==== DATASET ENTRIES ====

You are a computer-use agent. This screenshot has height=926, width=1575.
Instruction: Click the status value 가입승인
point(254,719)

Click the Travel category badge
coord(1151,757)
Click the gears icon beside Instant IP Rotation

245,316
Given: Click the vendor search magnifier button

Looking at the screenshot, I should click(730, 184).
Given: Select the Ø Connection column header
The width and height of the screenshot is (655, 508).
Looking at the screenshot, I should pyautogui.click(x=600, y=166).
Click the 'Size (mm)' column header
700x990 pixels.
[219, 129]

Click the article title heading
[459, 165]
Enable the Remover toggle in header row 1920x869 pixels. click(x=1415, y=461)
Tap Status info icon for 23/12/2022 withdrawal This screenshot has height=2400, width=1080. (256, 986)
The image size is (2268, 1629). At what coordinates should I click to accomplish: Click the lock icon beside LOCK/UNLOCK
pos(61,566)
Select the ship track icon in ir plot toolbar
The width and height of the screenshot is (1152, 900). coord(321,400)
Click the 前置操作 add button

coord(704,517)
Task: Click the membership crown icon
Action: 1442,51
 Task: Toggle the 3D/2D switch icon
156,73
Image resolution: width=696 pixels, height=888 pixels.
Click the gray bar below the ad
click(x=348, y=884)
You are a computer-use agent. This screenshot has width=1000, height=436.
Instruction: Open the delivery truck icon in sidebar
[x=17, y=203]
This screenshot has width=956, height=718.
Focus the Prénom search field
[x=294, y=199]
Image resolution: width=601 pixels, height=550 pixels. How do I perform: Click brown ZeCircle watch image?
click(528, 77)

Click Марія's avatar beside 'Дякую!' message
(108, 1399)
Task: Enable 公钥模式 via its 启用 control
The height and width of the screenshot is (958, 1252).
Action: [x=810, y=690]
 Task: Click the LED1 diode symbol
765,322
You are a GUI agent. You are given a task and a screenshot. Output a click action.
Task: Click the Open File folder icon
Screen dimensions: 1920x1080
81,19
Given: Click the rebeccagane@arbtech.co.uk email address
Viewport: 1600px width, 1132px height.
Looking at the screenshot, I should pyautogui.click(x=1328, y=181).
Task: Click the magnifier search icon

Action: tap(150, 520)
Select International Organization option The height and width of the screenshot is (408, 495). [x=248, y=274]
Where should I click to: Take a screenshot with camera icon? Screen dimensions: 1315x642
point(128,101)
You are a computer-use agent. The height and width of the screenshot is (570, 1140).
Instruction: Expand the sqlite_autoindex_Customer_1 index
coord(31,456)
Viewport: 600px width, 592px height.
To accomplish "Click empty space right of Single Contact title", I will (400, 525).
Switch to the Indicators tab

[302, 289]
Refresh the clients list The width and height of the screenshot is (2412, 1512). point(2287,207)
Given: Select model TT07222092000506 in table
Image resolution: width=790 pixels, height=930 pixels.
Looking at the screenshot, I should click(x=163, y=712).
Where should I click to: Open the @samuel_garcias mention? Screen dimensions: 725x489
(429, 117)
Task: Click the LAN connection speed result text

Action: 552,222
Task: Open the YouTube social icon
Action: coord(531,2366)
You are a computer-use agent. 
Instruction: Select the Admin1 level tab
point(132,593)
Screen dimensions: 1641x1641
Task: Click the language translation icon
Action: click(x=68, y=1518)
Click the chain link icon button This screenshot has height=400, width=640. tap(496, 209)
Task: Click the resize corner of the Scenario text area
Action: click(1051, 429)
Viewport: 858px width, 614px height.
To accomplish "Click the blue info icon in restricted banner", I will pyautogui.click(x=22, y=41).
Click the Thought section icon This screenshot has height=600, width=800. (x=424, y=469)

====

* _REQUIRED WORK_:
Arrange these records as a numbered list, leaving out blank lines.

* _EXERCISE RESULT_:
1. You are a computer-use agent. This screenshot has height=926, width=1575.
2. Instruction: Click the status value 가입승인
3. point(254,719)
4. Click the Travel category badge
5. coord(1151,757)
6. Click the gears icon beside Instant IP Rotation
7. 245,316
8. Given: Click the vendor search magnifier button
9. Looking at the screenshot, I should click(730, 184).
10. Given: Select the Ø Connection column header
11. The width and height of the screenshot is (655, 508).
12. Looking at the screenshot, I should pyautogui.click(x=600, y=166).
13. Click the 'Size (mm)' column header
14. 700x990 pixels.
15. [219, 129]
16. Click the article title heading
17. [459, 165]
18. Enable the Remover toggle in header row 1920x869 pixels. click(x=1415, y=461)
19. Tap Status info icon for 23/12/2022 withdrawal This screenshot has height=2400, width=1080. (256, 986)
20. The image size is (2268, 1629). At what coordinates should I click to accomplish: Click the lock icon beside LOCK/UNLOCK
21. pos(61,566)
22. Select the ship track icon in ir plot toolbar
23. The width and height of the screenshot is (1152, 900). coord(321,400)
24. Click the 前置操作 add button
25. coord(704,517)
26. Task: Click the membership crown icon
27. Action: 1442,51
28.  Task: Toggle the 3D/2D switch icon
29. 156,73
30. Image resolution: width=696 pixels, height=888 pixels.
31. Click the gray bar below the ad
32. click(x=348, y=884)
33. You are a computer-use agent. This screenshot has width=1000, height=436.
34. Instruction: Open the delivery truck icon in sidebar
35. [x=17, y=203]
36. This screenshot has width=956, height=718.
37. Focus the Prénom search field
38. [x=294, y=199]
39. Image resolution: width=601 pixels, height=550 pixels. How do I perform: Click brown ZeCircle watch image?
40. click(528, 77)
41. Click Марія's avatar beside 'Дякую!' message
42. (108, 1399)
43. Task: Enable 公钥模式 via its 启用 control
44. The height and width of the screenshot is (958, 1252).
45. Action: [x=810, y=690]
46.  Task: Click the LED1 diode symbol
47. 765,322
48. You are a GUI agent. You are given a task and a screenshot. Output a click action.
49. Task: Click the Open File folder icon
50. Screen dimensions: 1920x1080
51. 81,19
52. Given: Click the rebeccagane@arbtech.co.uk email address
53. Viewport: 1600px width, 1132px height.
54. Looking at the screenshot, I should pyautogui.click(x=1328, y=181).
55. Task: Click the magnifier search icon
56. Action: tap(150, 520)
57. Select International Organization option The height and width of the screenshot is (408, 495). [x=248, y=274]
58. Where should I click to: Take a screenshot with camera icon? Screen dimensions: 1315x642
59. point(128,101)
60. You are a computer-use agent. The height and width of the screenshot is (570, 1140).
61. Instruction: Expand the sqlite_autoindex_Customer_1 index
62. coord(31,456)
63. Viewport: 600px width, 592px height.
64. To accomplish "Click empty space right of Single Contact title", I will (400, 525).
65. Switch to the Indicators tab
66. [302, 289]
67. Refresh the clients list The width and height of the screenshot is (2412, 1512). point(2287,207)
68. Given: Select model TT07222092000506 in table
69. Image resolution: width=790 pixels, height=930 pixels.
70. Looking at the screenshot, I should click(x=163, y=712).
71. Where should I click to: Open the @samuel_garcias mention? Screen dimensions: 725x489
72. (429, 117)
73. Task: Click the LAN connection speed result text
74. Action: 552,222
75. Task: Open the YouTube social icon
76. Action: coord(531,2366)
77. You are a computer-use agent. 
78. Instruction: Select the Admin1 level tab
79. point(132,593)
80. Screen dimensions: 1641x1641
81. Task: Click the language translation icon
82. Action: click(x=68, y=1518)
83. Click the chain link icon button This screenshot has height=400, width=640. tap(496, 209)
84. Task: Click the resize corner of the Scenario text area
85. Action: click(1051, 429)
86. Viewport: 858px width, 614px height.
87. To accomplish "Click the blue info icon in restricted banner", I will pyautogui.click(x=22, y=41).
88. Click the Thought section icon This screenshot has height=600, width=800. (x=424, y=469)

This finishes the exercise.